As infrared channel above but with the coldest cloud top temperatures highlighted in a colour spectrum, making it easier to pick out the highest clouds. In some situations this can be used to estimate the location of rain. Severe thunderstorms with an overshooting top are usually the coldest clouds to observe using this channel.
These channels detect water vapour concentrations in the atmosphere. It is best used to infer vertical motions within the atmosphere, particularly when it comes to the intensification of cyclones, and to see areas of high moisture content.
RGB composite images (Red, Green, Blue) are based on simultaneously combining the information obtained from multiple individual channels during a particular timestep to create a colorful image which helps to distinguish particular parameters by assigning them individual colours. A similar approach has been applied to generate the other RGB products on our trading website, often tailored to highlight features of higher importance for the traders.
E) Day Microphysics
This product shows similar output to the “Natural Colours RGB, but modified to highlight high cloud from low cloud and snow covered areas from bare land in a blue colour. The land in this instance appears red/brownish.
F) Night Microphysics
This product uses a range of satellite channels to diagnose cloud heights during the night-time period. The image can distinguish between high, medium and low levels clouds, as well as areas of land or sea. This image is particularly good at highlighting areas of low cloud or fog during the night-time hours.
G) Dust RBG
This RGB product allows the user to track the movement of areas of high dust concentrations in the atmosphere. Dust will usually move northwards out of the Sahara towards mainland Europe. While a fairly uncommon phenomena, dust reaching up into Europe can end up falling on solar panels, reducing the potential output until they are either washed or cleared. Dust particles will also have an impact on solar generation when the sun is on a lower angle, resulting in a greater reflection of the incoming radiation and therefore lower solar generation.
H) 24 Hour Microphysics
I) Airmass
J) Natural Colours
“Natural Colours RGB” are images of reflectance from three solar channels, VIS0.6, VIS0.8 and NIR1.6. This particular color scheme highlights vegetation with green color because of its large reflectance in the VIS0.8 channel (the green beam) compared to the NIR1.6 (red beam) and VIS0.6 (blue beam) channels, water clouds with small droplets in white because of its large reflectance in all three channels, snow and ice clouds in cyan because ice particles strongly absorb in NIR1.6 (no red), bare ground in brown because of the larger reflectance in the NIR1.6 than at VIS0.6, and the ocean in black because of the low reflectance in all three channels.
A satellite-based estimation of solar radiation reaching the surface (direct and diffuse) in W/m2.
There is also a product which compared data from this satellite image with the ECMWF operational run solar radiation parameter for that time frame.
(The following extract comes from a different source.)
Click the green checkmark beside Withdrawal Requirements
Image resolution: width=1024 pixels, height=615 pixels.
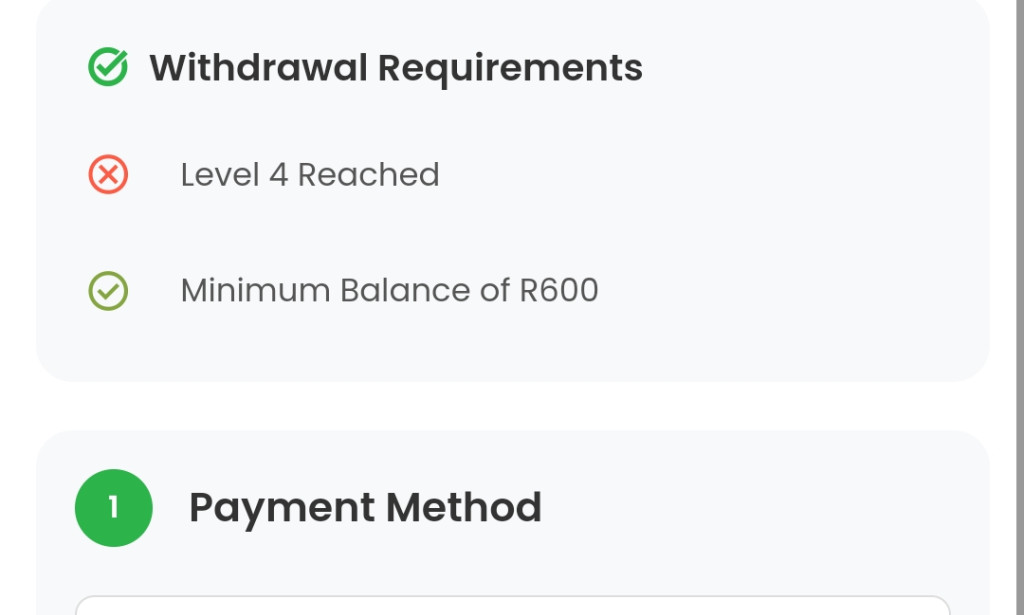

This allows the user to see how well the EC Op is performing versus actual conditions.
Forecast Solar v Land Surface Analysis Satellite
This product displays the visible satellite imaginery, overlaid by cloud amounts from the ECMWF operational run, interpolated to match the higher frequency updates from satellite images compared to model output. This provides a view of where the EC Op is performing well or poorly at capturing the current cloud cover.